Sunday, 17 June 2012

Brazen irony, theatrical excesses and pleasure in satire

As always, we at Dolores Delargo Towers are delighted to discover a new diva, of any gender!

Paulo Poli, a drag queen and a pioneering out-gay man when such things were unheard of in a Catholic state, pioneer of the avant garde in austere post-war Italy, and reminiscent of Quentin Crisp in his defiance of the "norm" (and of gay rights campaigners' desire to embrace such "normality"). As this gem of an article encapsulates...

The unconventional man of 20th-century drama
Umberto Cecchi, Firenze Made in Tuscany, January 2008

There is a sentence often repeated by Paolo Poli which adds a hint of sadness to his sharp and ironic wit. “On stage we all are cardboard creatures”. And it is with this statement that he thinks back over his uninhibited youthful years which made him the nonconformist artist of twentieth-century drama.
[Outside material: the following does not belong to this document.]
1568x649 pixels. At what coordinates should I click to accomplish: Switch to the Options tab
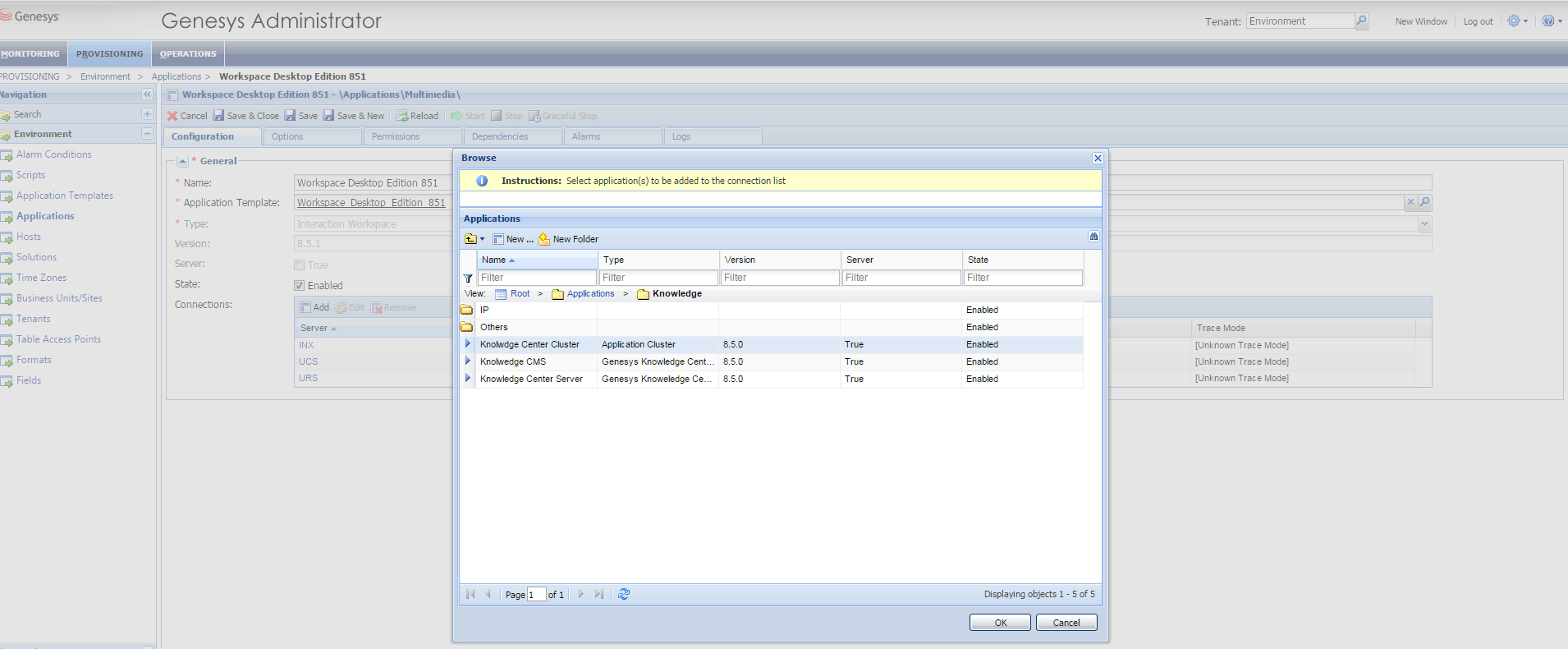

One wild and somehow bigoted century (conventional even in its violence) swiftly and totally changed by Poli even before the 1968 protest movement.

He brought back on the stage the fashion of male artists playing woman’s roles as it was in ancient Greece and in Europe in later centuries. Paolo Poli (being a self-professed homosexual in years when the rest of the gay world was still in the closet) was, after all, well at ease in a woman’s clothes. On stage he was a woman and free at last. The nights of his restless youth were often marked out by his search for occasional company at Florence’s railway station or by looking for working men on the streets but not on the stage! Poli’s pleasure on stage, if pleasure was to be, was playing the exquisite role of St. Rita of Cascia. It was the year 1967, at the time of Berkeley’s students unrest headed by Mario Savio, when the clamour began for gender equality, sexual freedom, free drugs and a free lifestyle. However, being Italian society and Italian laws still unprepared for such an upheaval, one eventful night the police stormed in the theatre and put an end to Poli’s extraordinary rendering of his St. Rita’s beautiful play. And that was that.

Years later, Paolo Poli used to laugh about such an occurrence: “What a farce! When I was playing Santa Rita, dressed as a nun, all were shocked. Then I played such a tearjerker like “La Nemica” by Dario Nicodemi: a story set in Italy during World War One. And when I, playing the role of the mother, was declaring “Yes, I hate you...I hate I won’t have to love you”, people were laughing their head off instead of crying”. The world is upside down!

I clearly remember the evening when Poli was playing Nicodemi. He started fishing, all of a sudden, and with a long fishing rod, among the audience and singing like a goblin out of a fairy-tale “come to me my precious tiddler, come to me..”, an extraordinary theatrical coup full of ironic wit at a time when all European stages were inundated with Sartre and Brecht’s existential plays.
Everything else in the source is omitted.